The year-on-year results were comparably stronger, as one would expect. Cash profit was up 9.8%, dividend growth was up 8.5% to 95 cents and earnings per share increased 7.2% on a diluted basis - all results that ANZ will no doubt champion. Capital ratios also continued to strengthen, with common equity now at 8.8%, while return on equity remained solid at 15.4%.
However, the results are all broadly in keeping with consensus estimates. The final year dividend of 95 cents was bang in line, as was the heavily watched net interest margin. This fell to 2.13% in the second half, down a further nine basis points compared to the corresponding period due to further margin squeeze from competition. Earnings per share of $2.47 were also broadly in line with most analysts’ expectations.
Compositionally, Australia and New Zealand remained the bright spots for ANZ as its retail and business banking continue to grow solidly across both regions. APAC was also solid on the revenue line, but its capital intensity saw the bottom line affected. The APAC results have meant the board is now publicly stating that the capital input into the region will decrease. It will look to local profits to support its businesses over the coming year rather than taking further investment from the group. This is the first time ANZ has said that enough is enough with regards to its Asian expansion strategy – a sign the bank is hunkering down for expected tough times ahead.

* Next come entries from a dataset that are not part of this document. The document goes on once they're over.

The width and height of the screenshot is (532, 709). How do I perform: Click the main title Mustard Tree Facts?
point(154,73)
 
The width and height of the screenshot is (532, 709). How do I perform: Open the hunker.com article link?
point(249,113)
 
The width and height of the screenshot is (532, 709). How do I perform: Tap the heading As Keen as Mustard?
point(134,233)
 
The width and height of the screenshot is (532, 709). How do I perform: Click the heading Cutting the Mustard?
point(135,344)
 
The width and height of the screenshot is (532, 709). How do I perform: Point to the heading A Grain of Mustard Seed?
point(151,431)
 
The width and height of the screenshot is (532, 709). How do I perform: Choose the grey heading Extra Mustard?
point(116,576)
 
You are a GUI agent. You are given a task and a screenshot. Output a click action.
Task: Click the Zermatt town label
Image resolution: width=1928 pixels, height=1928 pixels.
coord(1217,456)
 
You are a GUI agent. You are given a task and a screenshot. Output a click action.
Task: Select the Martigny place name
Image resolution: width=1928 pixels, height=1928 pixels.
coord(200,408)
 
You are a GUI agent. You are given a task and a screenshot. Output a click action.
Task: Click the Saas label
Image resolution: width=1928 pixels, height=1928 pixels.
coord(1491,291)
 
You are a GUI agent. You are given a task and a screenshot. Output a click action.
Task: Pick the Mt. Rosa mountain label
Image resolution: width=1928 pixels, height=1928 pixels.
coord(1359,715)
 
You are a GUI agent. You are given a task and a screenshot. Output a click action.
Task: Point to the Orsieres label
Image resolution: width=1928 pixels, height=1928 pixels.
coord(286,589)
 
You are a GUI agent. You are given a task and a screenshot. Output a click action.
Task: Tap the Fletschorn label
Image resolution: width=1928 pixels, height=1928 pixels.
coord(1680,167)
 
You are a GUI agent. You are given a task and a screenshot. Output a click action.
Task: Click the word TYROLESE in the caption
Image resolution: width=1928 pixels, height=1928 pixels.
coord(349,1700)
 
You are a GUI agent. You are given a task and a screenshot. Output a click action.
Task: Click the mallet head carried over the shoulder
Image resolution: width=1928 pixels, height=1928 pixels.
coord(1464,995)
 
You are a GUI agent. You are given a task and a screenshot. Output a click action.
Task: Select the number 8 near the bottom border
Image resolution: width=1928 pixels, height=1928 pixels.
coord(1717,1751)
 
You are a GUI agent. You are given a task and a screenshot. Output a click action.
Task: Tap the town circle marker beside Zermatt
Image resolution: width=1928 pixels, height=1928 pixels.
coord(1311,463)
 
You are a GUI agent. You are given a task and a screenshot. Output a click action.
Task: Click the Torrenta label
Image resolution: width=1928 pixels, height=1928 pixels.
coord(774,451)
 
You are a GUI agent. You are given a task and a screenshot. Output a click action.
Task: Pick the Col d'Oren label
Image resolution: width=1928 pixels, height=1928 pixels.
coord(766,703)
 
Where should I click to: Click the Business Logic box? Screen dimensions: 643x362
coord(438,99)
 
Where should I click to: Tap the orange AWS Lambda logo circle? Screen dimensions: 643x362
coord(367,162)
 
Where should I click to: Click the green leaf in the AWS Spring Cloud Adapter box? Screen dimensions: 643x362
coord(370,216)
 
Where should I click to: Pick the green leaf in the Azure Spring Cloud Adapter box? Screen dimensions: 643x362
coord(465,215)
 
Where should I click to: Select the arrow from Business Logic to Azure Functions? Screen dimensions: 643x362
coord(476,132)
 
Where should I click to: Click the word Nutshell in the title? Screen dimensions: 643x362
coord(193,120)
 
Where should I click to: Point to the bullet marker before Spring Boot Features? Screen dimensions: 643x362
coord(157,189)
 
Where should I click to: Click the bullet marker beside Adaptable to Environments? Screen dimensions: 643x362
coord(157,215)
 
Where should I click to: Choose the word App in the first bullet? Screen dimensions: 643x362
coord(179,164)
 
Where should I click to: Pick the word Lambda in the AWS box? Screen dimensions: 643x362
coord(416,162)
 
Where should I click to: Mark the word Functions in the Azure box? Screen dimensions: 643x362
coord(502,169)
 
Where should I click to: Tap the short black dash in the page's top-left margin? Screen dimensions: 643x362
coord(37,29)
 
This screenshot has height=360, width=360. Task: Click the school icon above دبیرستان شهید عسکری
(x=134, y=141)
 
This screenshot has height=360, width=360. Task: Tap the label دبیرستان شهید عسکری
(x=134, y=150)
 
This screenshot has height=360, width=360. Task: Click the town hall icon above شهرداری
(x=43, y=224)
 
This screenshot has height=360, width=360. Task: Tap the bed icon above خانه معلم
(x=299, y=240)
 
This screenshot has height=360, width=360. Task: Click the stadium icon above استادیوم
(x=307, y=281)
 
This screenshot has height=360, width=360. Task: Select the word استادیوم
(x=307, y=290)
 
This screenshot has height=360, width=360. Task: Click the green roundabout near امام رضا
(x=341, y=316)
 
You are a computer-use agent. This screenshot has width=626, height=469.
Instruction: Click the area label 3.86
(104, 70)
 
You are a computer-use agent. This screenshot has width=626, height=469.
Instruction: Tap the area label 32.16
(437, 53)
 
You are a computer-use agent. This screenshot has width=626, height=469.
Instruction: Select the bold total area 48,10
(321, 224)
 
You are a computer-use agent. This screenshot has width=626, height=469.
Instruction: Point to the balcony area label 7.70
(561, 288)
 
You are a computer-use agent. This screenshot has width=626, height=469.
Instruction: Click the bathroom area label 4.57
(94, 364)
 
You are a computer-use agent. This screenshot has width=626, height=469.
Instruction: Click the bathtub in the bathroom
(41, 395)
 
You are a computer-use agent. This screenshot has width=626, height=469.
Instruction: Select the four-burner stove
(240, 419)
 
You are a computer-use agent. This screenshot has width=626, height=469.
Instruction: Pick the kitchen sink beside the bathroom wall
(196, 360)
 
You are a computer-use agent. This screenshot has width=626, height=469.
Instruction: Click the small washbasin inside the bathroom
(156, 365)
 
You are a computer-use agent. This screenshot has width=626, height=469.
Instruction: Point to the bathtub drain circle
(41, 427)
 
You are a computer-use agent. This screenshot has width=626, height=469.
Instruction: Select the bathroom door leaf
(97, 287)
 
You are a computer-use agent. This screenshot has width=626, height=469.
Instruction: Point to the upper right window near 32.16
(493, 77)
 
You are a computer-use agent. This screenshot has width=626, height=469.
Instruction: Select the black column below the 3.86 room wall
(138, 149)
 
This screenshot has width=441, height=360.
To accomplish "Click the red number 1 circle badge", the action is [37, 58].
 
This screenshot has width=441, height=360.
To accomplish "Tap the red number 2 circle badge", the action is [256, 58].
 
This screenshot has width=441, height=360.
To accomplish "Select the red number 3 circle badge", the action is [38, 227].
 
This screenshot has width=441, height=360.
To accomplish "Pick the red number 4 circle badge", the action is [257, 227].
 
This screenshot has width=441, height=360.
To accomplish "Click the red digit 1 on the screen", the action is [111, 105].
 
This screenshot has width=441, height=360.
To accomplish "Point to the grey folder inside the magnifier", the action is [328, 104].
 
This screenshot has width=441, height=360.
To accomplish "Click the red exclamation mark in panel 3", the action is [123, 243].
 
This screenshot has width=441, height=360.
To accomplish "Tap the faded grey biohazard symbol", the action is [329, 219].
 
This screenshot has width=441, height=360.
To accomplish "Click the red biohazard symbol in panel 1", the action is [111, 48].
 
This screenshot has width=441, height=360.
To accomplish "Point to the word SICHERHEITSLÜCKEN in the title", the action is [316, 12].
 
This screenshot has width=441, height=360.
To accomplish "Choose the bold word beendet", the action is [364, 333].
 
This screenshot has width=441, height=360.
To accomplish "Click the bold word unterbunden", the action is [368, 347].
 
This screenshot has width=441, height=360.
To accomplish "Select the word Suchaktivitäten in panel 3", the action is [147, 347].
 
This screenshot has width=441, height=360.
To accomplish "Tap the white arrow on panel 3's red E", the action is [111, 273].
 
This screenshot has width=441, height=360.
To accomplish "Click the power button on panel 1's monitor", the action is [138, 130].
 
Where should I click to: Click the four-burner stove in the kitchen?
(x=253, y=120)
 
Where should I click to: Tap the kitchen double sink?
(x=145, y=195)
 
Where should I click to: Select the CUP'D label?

The details also show the record results are down to the fact bad and doubtful debts (BDDs) fell to A$461 million, which is down from the previous $523 million, and provisions were a little lighter. This is one area critics have always pointed to as a risk for ANZ’s Asian strategy. Emerging markets are risky, something that could quickly hit BDDs and provisioning figures. This would severely impair group results. This further explains why the bank remains optimistic about parts of its operations but cautious about the outlook for its overall results.
The record numbers are very positive and should be celebrated. However, the market is unlikely to really get behind it as the results were expected and therefore already factored in. I see ex-dividend trading in ANZ (in fact, all the banks) as soft. It may mean the banks trade below result levels for a longer period than they have in the past.